This is like saying that we all should be allowed to counterfeit dollars and there would be no inflation because no one would print them if their price goes below the production costs.
Is that really crazy? To be more precise, don't think of paper bill's. Think of something that actually have cost to produce near their face value, like coins.
What is wrong with that logic? People will "print money" (i.e., produce coins) as long as people who don't have the knowledge or ability to produce coins themselves are demanding them from those who do. Also keep in mind the cost-of-production is not the same for everyone. As more and more coins are produced, their value will decrease. But once demand price decreases to cost of production, there is no incentive to produce anymore.
So this prevents money from being overvalued, as I'd argue bitcoins are now. A system that values a coin produced by Satoshi at difficulty 1 as produced by someone now for 1million times the work is NOT AT ALL some kind of "stored fixed value" like gold.
Let me see if I can really make this clear...

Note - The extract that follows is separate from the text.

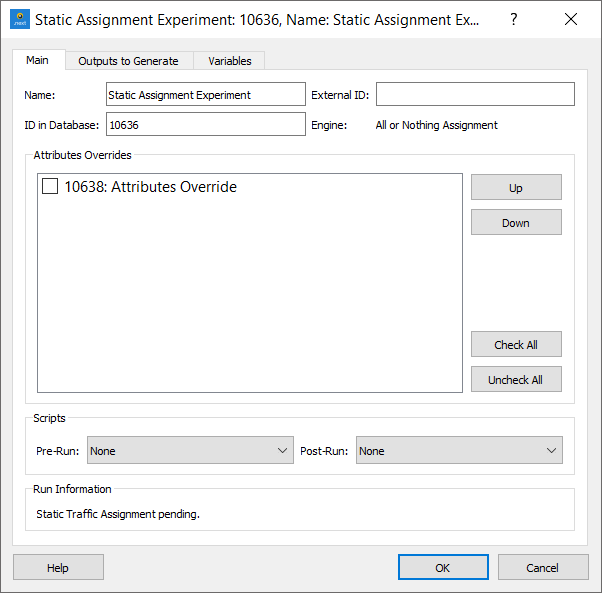This screenshot has height=593, width=602.
Task: Open the Post-Run script dropdown
Action: pyautogui.click(x=459, y=451)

Here is a comparison of bitcoin to goldImagine the first person to find gold said "OK everyone, 1oz of your gold shall be worth 1 million times less than 1oz my gold". How could they enforce that, if all gold looks the same? By building a "Gold Registry", where everyone must register their gold, and then declaring that only registered Gold is valuable. More precisely, rather than trading gold, it is declared that all business shall be done in units called "PyramidCoins". Exactly 1000 PyramidCoins will be issued per day, in exchange for whatever Gold people are willing to register that day. That is, if there is only 1 person willing to give 1 gold bar, they are given all 1000 PyramidCoins for their single bar of gold. But if instead, 100 people are each willing to give 1 gold bar, the 1000 PyramidCoins will be divided between them and they will be given 10 PyramidCoins each. If multiple people each give multiple gold bars, the 1000 PyramidCoins are divided in proportion to the number of gold bars they registered. It is also declared that every 25 years, the number of PyramidCoins issued per day will halve, so there is a limited total supply.
Now what is the outcome of this? The guy who starts it all puts in 1 gold bar at a time, declaring 1000 PyramidCoins for himself. Slowly more people start to join, and for awhile there's a small group of 10 people each getting 100 PyramidCoins per day for their gold bars. Eventually more join, and people are getting less PyramidCoin for the same bar of gold.
What I am suggestingIf you use bitcoins, congratulations, you have been fooled into using PyramidCoins. Note I don't necessarily believe Satoshi intended things to be this way. From reading his early posts, he seemed to be aware this kind of scheme would incentivise early adopters, but it is not clear that he actively intended to construct a pyramid scheme as opposed to not just thinking things all the way through.
My suggestion/scheme is to stop using PyramidCoins. Just use your gold instead!!
How can we do that? Well, it would be nice to eliminate the "Gold Registry" altogether. Unfortunately, that seems technically difficult for information-money which can easily be copied.
Alternatively, we can issue 1 PyramidCoin per 1 Gold bar. That's reasonable, but with information-gold it may be that producing 1 bar of gold next year costs 1/2 as much as this year, so it would be nice to protect people from that.
So we set the PyramidCoin per Gold bar issuance rate by vote. That is my suggestion.